Le régime général des retraites du secteur privé est géré par une branche de la Sécurité sociale, la CNAV. Mais qui finance la Sécurité sociale, l’ensemble de ses branches, celle des retraites avec la CNAV, celle de la santé avec l’Assurance maladie et celle des prestations sociales avec la CAF ? Eh bien, ce sont uniquement les salariés par le biais de leurs cotisations. Ce qu’on appelle à tort « la part patronale » de ces cotisations n’est en réalité qu’un salaire différé. La preuve en est donnée par les employeurs eux-mêmes. Leurs prétendues cotisations sont classées dans leurs comptes et bilans sous la même rubrique de « charges sociales ». Elles s’ajoutent aux salaires et aux autres dépenses pour déterminer les prix de revient et les prix de vente. Il n’y a que les salariés qui ne peuvent rien récupérer quand ils voient leur salaire brut annoncé diminué en moyenne de 23 % par ces cotisations obligatoires.

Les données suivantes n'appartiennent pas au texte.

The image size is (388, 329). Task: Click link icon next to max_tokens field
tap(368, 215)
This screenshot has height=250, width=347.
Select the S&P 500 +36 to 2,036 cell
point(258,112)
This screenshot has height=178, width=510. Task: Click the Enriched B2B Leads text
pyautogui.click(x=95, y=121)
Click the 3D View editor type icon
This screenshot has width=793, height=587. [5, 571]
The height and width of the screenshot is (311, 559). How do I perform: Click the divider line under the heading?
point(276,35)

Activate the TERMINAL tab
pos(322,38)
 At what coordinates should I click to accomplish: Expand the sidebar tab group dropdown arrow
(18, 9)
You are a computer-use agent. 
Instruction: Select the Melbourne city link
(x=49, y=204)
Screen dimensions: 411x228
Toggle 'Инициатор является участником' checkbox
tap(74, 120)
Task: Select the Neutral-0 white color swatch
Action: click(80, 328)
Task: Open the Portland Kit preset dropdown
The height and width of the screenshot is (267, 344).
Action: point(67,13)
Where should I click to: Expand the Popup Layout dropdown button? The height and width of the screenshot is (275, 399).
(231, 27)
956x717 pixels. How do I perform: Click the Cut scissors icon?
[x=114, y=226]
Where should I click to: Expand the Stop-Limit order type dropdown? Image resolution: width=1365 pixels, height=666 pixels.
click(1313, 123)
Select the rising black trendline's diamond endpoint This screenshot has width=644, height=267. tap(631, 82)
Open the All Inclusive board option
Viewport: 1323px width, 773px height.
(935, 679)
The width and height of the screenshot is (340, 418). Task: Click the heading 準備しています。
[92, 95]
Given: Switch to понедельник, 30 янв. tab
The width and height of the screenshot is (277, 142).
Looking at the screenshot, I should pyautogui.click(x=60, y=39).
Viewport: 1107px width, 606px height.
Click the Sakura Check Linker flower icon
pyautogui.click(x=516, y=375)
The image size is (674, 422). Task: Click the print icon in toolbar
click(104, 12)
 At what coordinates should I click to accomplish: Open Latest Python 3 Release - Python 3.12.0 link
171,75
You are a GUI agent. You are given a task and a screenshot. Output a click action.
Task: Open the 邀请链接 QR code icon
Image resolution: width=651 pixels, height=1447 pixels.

Cet argent est une énorme manne de 420 milliards d’euros par an prélevés en amputant les salaires de la classe ouvrière. Elle représente pratiquement le double du budget de l’État.

Depuis des années, les allégements de « charges », c’est-à-dire les baisses de ce qui est appelé la part patronale des cotisations, ont pris de l’ampleur et se chiffrent en dizaines de milliards. Pour le patronat, cela correspond à une baisse de la rémunération due pour l’emploi des salariés. Cela a représenté un coût pour l’État, qui en a compensé une partie, et encore plus un coût pour la Sécurité sociale, qui a supporté le reste. Et c’est au nom de ce vol opéré sur leur salaire différé qu’on a restreint les droits des salariés en attente de départ à la retraite et réduit les pensions de ceux qui y étaient déjà.

Toute la question des retraites est ainsi présentée de façon biaisée. Les grandes centrales syndicales ne le démentent pas, notamment parce qu’elles sont associées à la gestion du système par une série de postes, voire une supposée co-gérance en ce qui concerne les caisses de retraite complémentaires, avec l’efficacité que tout le monde peut constater. Mettre fin à ce vol organisé sur le dos des salariés impliquerait au moins de revenir à ce que réclamait autrefois la CGT, avant qu’elle ne sombre dans la collaboration de classe : « Non à tous prélèvements et cotisations sur la paye des salariés…. les retraites doivent être assurées par le maintien intégral du salaire, et payées par le seul patronat et autres employeurs.»